Python: Functions and Mutable Defaults

April 22, 2017
11 min. read

This post is part of the Python Tips series.

Default arguments in Python allow you to make complex functions very easy to use. They can be called with mostly defaults or called with as much configuration as needed. This comes with a gotcha for those getting started in this. If you use mutable data structures as defaults, things don’t behave exactly as you would expect.

However, before we start, lets cover some things you may not know that I will use in the code. And others that are just interesting and partially related.

Short detour into *args and **kwargs

Once we get done with all the detours, you will see *items as a parameter in the code below. Prefixing an argument with a single * means that you will collect all unnamed parameters into an argument list. If you have single arguments you wish to capture outside of this, they just need to appear prior to the catch all variable. This is most commonly used with the term *args for arguments, which is fine if representing generic or various types of data. However, I prefer to make a clearer name when possible. So here is used *items as we are sending items of a list.

We are not using **kwargs, or the ** style, but this is used to expand key word arguments. So you can think of a dictionary being passed in. Here is a function that takes key word arguments and just prints them up. Notice how we are using .items() which is the same way to get (key, value) pairs out of a dictionary.

def my_function(**kwargs):
    for (key, value) in kwargs.items():
        print('{} - {}'.format(key, value))

We can call this with two arguments and look at the output:

my_function(joe='corny', amy='amazing')
joe - corny
amy - amazing

Lets go a little crazier:

my_function(a=1, b=2, c=3, ddddddd=4, i='am', getting='tired', of='arguments')
a - 1
b - 2
c - 3
ddddddd - 4
i - am
getting - tired
of - arguments

More detour: Forcing named arguments

New with Python 3 is the ability to force named arguments. This means they must be entered with the name. This is easiest to show with a few examples.

def print_label(label_text, inverted, mirrored, flipped):
    """ function for printing label with many boolean args """
    pass

print_label('My Text', False, True, False)

While I would define the print_label function with good defaults for the last three arguments, I didn’t want to here as I don’t want you to think that forcing named arguments requires arguments with defaults.

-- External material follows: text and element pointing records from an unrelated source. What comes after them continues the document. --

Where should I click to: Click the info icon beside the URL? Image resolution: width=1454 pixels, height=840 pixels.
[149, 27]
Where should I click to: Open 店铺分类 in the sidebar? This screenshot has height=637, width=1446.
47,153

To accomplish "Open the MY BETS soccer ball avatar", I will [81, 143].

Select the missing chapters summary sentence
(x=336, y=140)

If you saw that print_label call somewhere in code, how easy would it be to figure out what is going on? Sure, you knew at the time you were coding as you just saw the definition or PyCharm popped up hints.

Just reading through source code, it will be impossible to understand. This is bad.

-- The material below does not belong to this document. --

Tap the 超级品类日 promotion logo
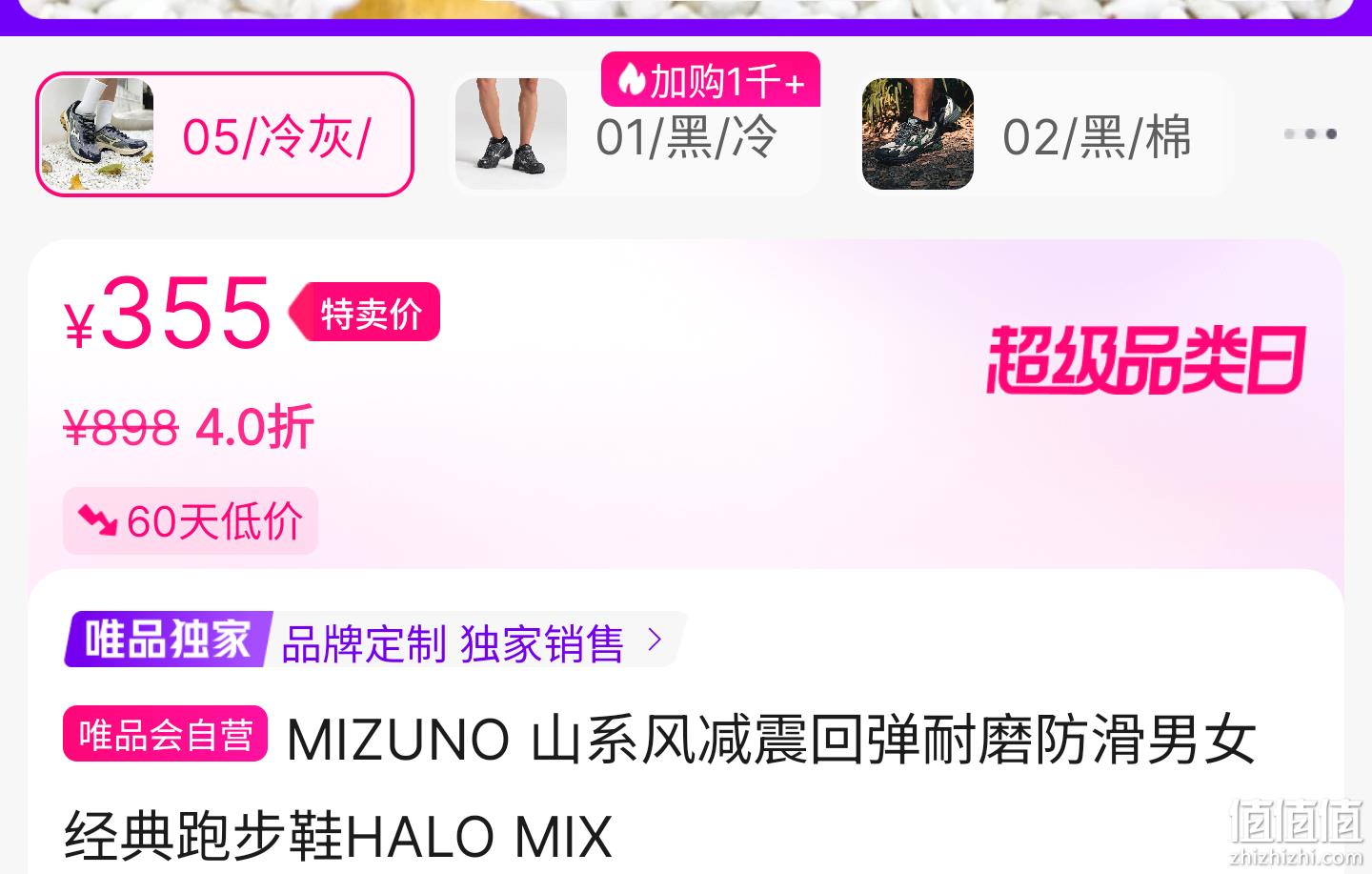This screenshot has height=874, width=1372. [x=1145, y=360]
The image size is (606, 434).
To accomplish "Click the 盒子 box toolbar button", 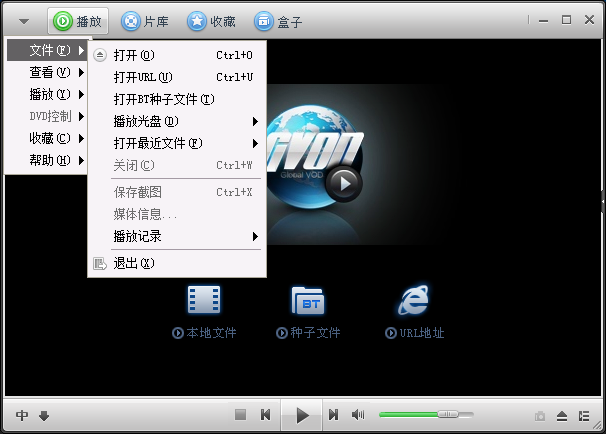I will click(277, 20).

def print_label(label_text, *, inverted, mirrored, flipped):
    """ function for printing label with many boolean args """
    pass

print_label('My Text', False, True, False)  # Errors

print_label('My Text', inverted=False, mirrored=True, flipped=False)

I have added an * argument that indicates a split between the positional arguments and named arguments. If you are using a *args, you get this already. The change in Python 3 is allowing this functionality without allowing unlimited positional arguments, as *args use would allow.

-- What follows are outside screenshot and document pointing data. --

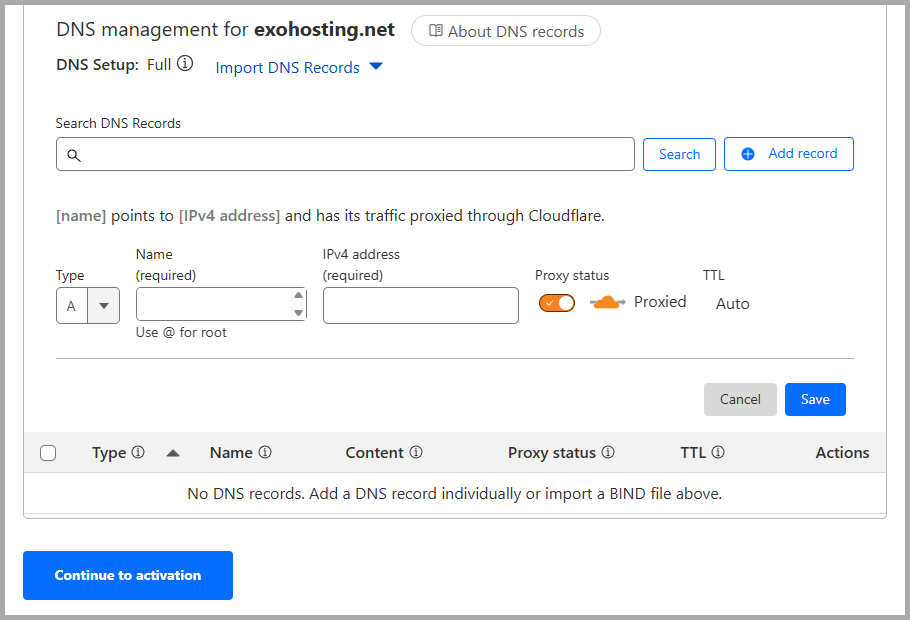Click the info icon beside Proxy status header
The height and width of the screenshot is (620, 910).
tap(609, 452)
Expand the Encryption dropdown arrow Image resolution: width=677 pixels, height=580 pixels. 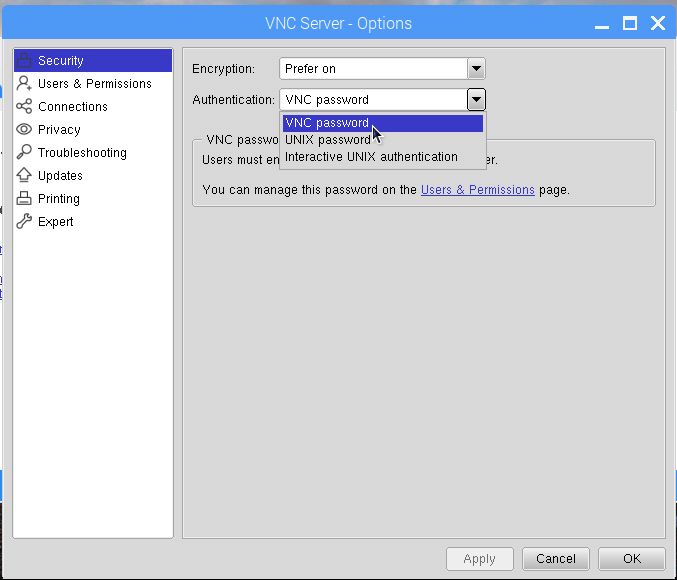pos(476,69)
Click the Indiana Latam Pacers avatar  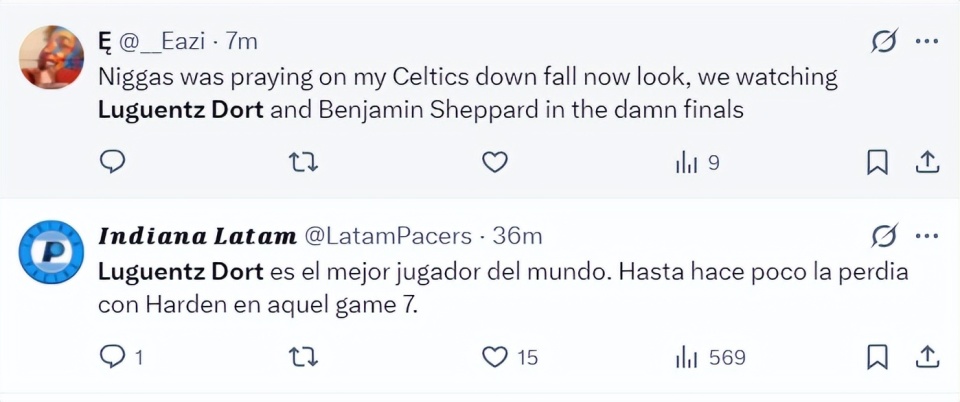(51, 251)
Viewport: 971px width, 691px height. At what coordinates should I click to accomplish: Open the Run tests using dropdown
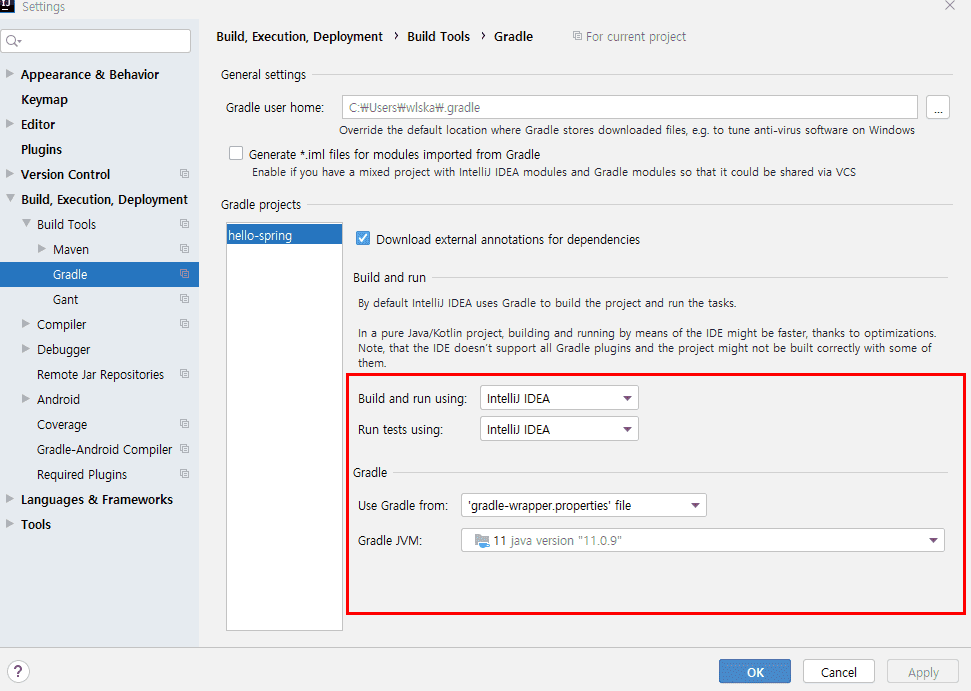559,429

In the first call to print_label above, we would receive a TypeError that tells us print_label() takes 1 positional argument but 4 were given. The second call will work properly.

Notice how the requirement of named parameters combined with good names, makes this call self documenting. It is a little extra typing that is completely work the effort in readability. Source code is read many more times than it is written. All you are doing in the function definition is forcing programmers to be good source code citizens.

Last detour, I promise

Since we talked about * and ** in receiving arguments to a function, I wanted to cover the idea of expanding lists and dictionaries. The syntax is the same. If you have a tuple with three items and wish to send those arguments into a function, you would just use *tuple_var. This expands them into separate arguments. Without this, you would be sending the tuple as the first argument. This works the same for a list as a tuple. For a dict, just use **dict_var to send named arguments in.

Back to default mutability

That was a deeper rabbit whole than I planned, but it was a good time to cover some of those points. Lets build a function that allows you to add elements to a list, but create a fresh list if you don’t provide one. (Just act like the list.extend() method does not exist.)

Our first pass if we are new to Python might looks like this:

def append_values(*items, to_list=[]):
    for item in items:
        to_list.append(item)
    return to_list

list_a = append_values(1, 2)
list_b = append_values(3, 4, to_list=[])
list_c = append_values(5, 6, to_list=[9, 10])
list_d = append_values(7, 8)

Even people that don’t know the dangers of mutable defaults in parameters will be able to determine the values of lists a through c. However, many will not know what happens for list_d.

list_a passes in two values, but no list to append onto. So we start with the default empty list. The output is what we would expect as [1, 2].

list_b passes in both values and an empty starting list. So we would expect the output to be what it is: [3, 4].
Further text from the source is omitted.